The idea of underpromising and overdelivering is an underpinning of the ‘slacker@work’ philosophy. The basic idea is to help people set their expectations of you just a little bit lower than your plans for achievement.
What follows are a whole lot of words to describe what can actually come pretty naturally to most folks. Having said that, why should you bother with this at all? Why not just perform at your highest capability all the time? Let’s think about that. Imagine you get sufficient rest at night, there are no heavy personal matters weighing you down, your work tasks are predictable and manageable, you exercise regularly and take plenty of time for recreation away from work. This is probably the ideal situation for most people to perform at their peak capability. If this peak capability is your ongoing performance promise, then you’ll be disappointing yourself and others on a fairly regular basis, since any of these variables can get mangled at any time. Here’s an analogy: if you ask an Olympic level sprinter to run as fast as possible for as long as possible, then challenge them to a race, the Olympian will be completely exhausted and you’ll win the race even if you totally suck as a sprinter. Peak performance just can’t be sustained. It’s an excellent idea to know what you’re capable of and it’s an equally good idea to save it up for the times when it really matters.
Two tricky traps
This can be tricky, though, for a few reasons. I’ll outline the biggest two reasons here. First, if your planned achievement is lower than the achievement of everyone else around you, you’re doomed. Nobody is going to care if you underpromise and overdeliver because even your overdeliver is underwhelming. Second, even though you’re essentially “aiming low”, there’s always the opportunity to aim too low. That is, you can’t afford to over-underpromise. You need to be able to accurately assess what’s needed and nail it. Anything extra is included in the overdeliver.

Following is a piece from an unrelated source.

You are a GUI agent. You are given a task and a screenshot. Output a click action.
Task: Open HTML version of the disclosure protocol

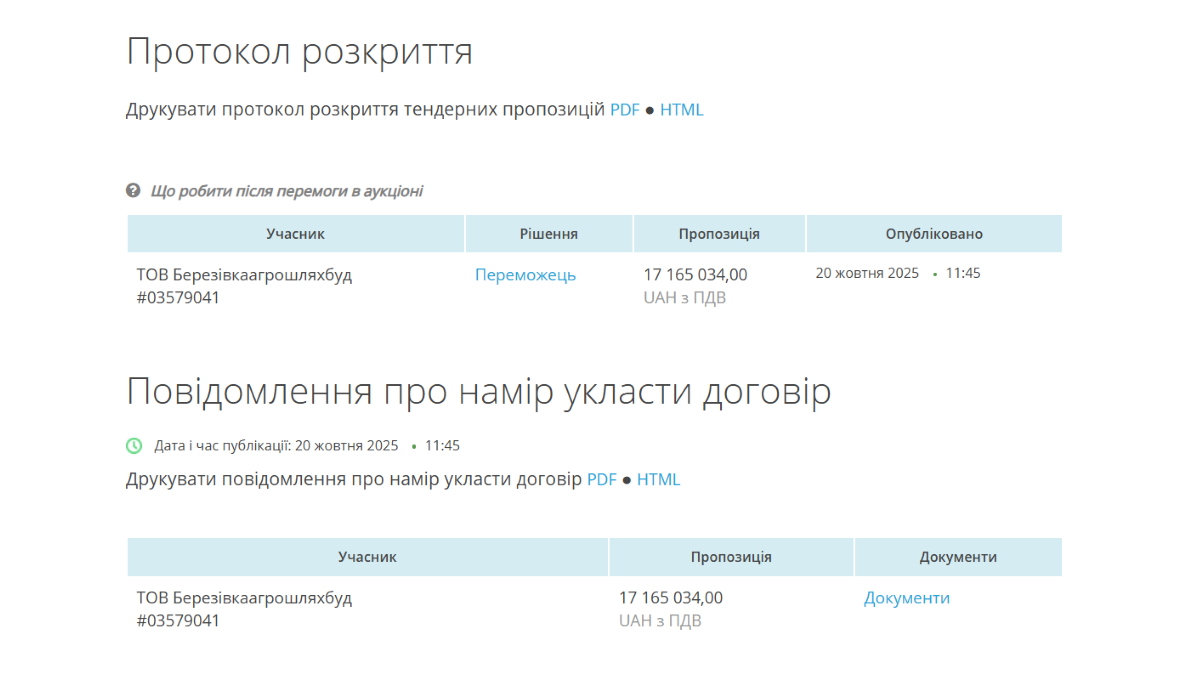click(681, 110)
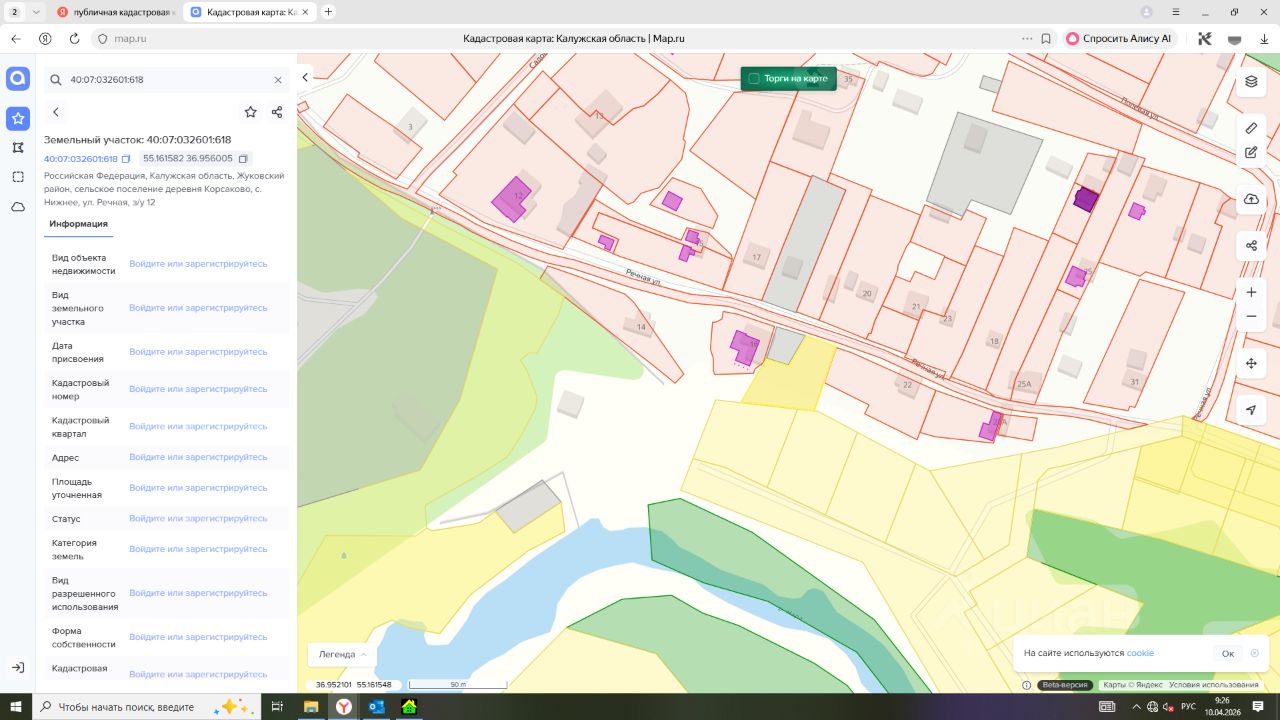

That second reason needs to be unpacked a bit more–particularly the part about “accurately assessing what’s needed.” This is a whole lot easier to say than do. Truly knowing what’s needed requires the ability to see reality. Seeing reality goes beyond simply being able to recite specifications and requirements. It includes the ability to understand motivations and personal relationships–particularly your own. Our capacity for self-deception is remarkably robust and it takes some serious effort to be able to get beyond the knee-jerk responses and really analyze our own motivations. From my perspective, the best way to begin combating self-deception is to ask yourself the “five whys.” The Five Whys are usually reserved for organizational development activities, but the exercise can prove useful to the individual as well. Of course, if you have a trusted colleague who is willing to act as a sounding board in order help you dig deeper, by all means ask them to help you along this path.